As described above, according to the present invention, since it is possible to artificially utilize only one arbitrary series in a triplex digital control device, it is highly effective in saving labor in simulation tests of circuits that perform complex logical operations. In addition, the configuration of the selection logic circuit that realizes this is simple, impairing the high reliability achieved by triplexing. Figure 1 is a block configuration diagram showing an embodiment of the digital control device according to the present invention, and Figure 2 is a selection logic circuit. FIG. 3 is a block configuration diagram showing another example of a logic circuit.
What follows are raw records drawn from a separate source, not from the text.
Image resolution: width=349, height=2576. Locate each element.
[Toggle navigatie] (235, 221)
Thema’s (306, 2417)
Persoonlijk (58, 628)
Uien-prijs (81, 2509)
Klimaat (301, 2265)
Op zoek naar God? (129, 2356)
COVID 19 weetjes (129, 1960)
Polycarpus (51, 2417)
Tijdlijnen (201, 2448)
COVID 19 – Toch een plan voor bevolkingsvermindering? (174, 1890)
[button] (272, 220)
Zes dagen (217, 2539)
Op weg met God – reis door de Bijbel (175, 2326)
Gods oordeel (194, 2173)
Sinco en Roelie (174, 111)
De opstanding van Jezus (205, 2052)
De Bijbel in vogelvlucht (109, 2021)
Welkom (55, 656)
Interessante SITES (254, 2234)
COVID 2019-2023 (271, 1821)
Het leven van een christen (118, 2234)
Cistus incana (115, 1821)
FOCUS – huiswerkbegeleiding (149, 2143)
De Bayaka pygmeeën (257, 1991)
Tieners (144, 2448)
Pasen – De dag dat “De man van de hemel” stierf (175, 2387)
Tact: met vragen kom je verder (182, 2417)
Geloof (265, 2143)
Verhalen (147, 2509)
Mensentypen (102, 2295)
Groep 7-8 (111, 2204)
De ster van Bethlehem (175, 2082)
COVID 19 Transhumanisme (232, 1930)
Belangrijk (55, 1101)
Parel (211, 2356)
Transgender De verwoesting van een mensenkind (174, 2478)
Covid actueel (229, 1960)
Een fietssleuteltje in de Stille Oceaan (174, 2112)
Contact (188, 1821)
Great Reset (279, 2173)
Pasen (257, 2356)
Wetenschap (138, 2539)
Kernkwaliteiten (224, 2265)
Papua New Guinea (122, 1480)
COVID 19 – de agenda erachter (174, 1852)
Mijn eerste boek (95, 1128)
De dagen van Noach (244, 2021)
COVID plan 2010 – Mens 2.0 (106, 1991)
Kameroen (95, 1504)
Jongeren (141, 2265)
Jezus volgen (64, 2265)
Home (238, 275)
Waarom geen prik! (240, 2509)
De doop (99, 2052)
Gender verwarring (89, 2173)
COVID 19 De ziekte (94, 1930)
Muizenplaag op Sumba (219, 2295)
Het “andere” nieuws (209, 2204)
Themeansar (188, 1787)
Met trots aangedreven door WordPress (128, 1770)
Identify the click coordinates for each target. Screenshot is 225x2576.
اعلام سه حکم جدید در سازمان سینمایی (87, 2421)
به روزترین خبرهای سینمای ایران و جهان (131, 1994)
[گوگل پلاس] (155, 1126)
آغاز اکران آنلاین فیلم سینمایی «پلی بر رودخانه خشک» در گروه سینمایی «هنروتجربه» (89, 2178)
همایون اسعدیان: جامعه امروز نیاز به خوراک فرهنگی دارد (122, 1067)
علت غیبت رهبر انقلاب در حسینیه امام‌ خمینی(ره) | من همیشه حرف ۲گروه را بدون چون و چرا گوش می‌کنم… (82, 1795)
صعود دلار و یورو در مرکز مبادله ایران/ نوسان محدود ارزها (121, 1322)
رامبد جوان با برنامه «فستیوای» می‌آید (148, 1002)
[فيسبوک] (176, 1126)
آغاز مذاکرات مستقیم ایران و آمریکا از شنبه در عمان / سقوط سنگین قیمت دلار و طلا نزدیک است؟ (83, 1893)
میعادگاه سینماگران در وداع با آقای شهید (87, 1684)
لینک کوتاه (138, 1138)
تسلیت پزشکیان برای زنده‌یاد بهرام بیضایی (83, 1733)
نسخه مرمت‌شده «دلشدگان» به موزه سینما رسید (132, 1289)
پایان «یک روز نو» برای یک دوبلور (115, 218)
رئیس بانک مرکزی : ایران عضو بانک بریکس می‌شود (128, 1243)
FIG. 3 is a simulation test configuration diagram of a general triplex digital control device.

la, lb, lc...logic operation circuit, 2...2/3
Logic circuit, 3... Process simulation device, 4... Selection logic circuit, 5... Test signal generation circuit, lla, 11b,
11c...Logic operation circuit output signal, 51a, 51b,
51c... Test signal of logic operation circuit, 21...% logic output signal, 41a, 41b, 41c... Output signal of selection logic circuit.

Agent: Patent Attorney Noriyuki Chika Same as Hirofumi Mitsumata 2nd ffl

Claims (1)

[Claims] Three series of logic operation circuits that have the same operation function and operate in response to the same input signal, and a 2/3 logic circuit that receives three logic signals and determines the output signal based on majority logic. In a digital control device, normally the output of each series of logical operation circuits is transmitted as is to the 2/3 logic circuits, and when any one of the three series of logic operation circuits is designated, the specified The output signal of the selected series remains unchanged, the output signal of one of the remaining two series is forcibly turned on, and the output signal of the other series is forcibly turned off and transmitted to the 2/3 logic circuit. 1. A digital control device comprising a logic circuit and configured such that a specified series of logic output signals becomes an output signal of a 2/3 logic circuit.